### Problema a resolver
Transcribe sin cambios el fragmento del documento sobre los trastornos de conducta alimentaria, empezando en las palabras que contienen "Nada que padezcan" y terminando después de "de conducta alimentaria.".

### Fragmento del documento

Nada que padezcan un de cada tres mujeres jóvenes o adolescentes de nuestro país es un problema individual. Quizás ingresando a relatos sobre cómo puede impactar en una vida el ideal de belleza y bienestar impuesto socioculturalmente, podamos entendernos y cuidarnos mejor.

POR IRENE POLIMENI SOSA

Telam SE

Una de cada tres mujeres jóvenes o adolescentes en Argentina tiene un trastorno de conducta alimentaria.

La construcción de la propia identidad está hoy más que nunca atravesada transversalmente por la imagen y la performatividad de los cuerpos. Los TCAs son un tema hace por lo menos dos décadas. El avance de los feminismos sobre la puesta en debate de los modelos de belleza hegemónica y la perpetuación del deber-ser que obstruye las construcciones identitarias en su necesaria e inevitable diversidad ha generado una mayor presencia de la salud mental en la agenda social. Sin embargo, en vez de disminuir, la tendencia de lxs jóvenes a canalizar miedos, exigencias y proyecciones a través de su relación con la comida ha aumentado. El cuerpo sigue siendo el territorio en el cuál se dirime una lucha constante entre el deseo propio y el deber-ser impuesto desde el sistema socio-cultural.

### Datos de anclaje en coordenadas de píxeles
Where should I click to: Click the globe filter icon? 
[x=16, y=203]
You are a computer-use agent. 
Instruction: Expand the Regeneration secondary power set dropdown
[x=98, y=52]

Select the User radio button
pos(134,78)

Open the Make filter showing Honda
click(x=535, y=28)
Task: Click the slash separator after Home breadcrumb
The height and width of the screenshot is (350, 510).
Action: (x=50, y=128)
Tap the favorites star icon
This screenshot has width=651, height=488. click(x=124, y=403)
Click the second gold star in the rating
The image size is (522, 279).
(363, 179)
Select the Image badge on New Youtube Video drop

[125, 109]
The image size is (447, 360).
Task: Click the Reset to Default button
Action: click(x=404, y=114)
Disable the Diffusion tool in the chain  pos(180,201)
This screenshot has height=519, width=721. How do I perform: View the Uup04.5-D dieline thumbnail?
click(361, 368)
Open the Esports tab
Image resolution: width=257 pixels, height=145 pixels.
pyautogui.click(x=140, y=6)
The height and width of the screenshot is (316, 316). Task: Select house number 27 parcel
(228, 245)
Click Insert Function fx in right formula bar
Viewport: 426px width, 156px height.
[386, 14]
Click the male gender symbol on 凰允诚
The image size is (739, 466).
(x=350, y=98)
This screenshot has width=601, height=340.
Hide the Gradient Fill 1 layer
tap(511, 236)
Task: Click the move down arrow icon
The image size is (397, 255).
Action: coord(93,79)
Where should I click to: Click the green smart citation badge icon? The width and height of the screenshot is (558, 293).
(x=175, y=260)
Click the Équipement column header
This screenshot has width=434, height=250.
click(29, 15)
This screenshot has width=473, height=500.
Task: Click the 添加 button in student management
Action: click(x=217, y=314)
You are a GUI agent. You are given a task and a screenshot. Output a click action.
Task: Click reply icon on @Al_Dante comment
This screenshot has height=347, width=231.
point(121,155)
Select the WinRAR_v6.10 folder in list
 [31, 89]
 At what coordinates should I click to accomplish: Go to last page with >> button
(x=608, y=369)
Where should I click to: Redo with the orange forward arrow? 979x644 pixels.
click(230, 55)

### Resultado obtenido
Nada que padezcan un de cada tres mujeres jóvenes o adolescentes de nuestro país es un problema individual. Quizás ingresando a relatos sobre cómo puede impactar en una vida el ideal de belleza y bienestar impuesto socioculturalmente, podamos entendernos y cuidarnos mejor.

POR IRENE POLIMENI SOSA

Telam SE

Una de cada tres mujeres jóvenes o adolescentes en Argentina tiene un trastorno de conducta alimentaria.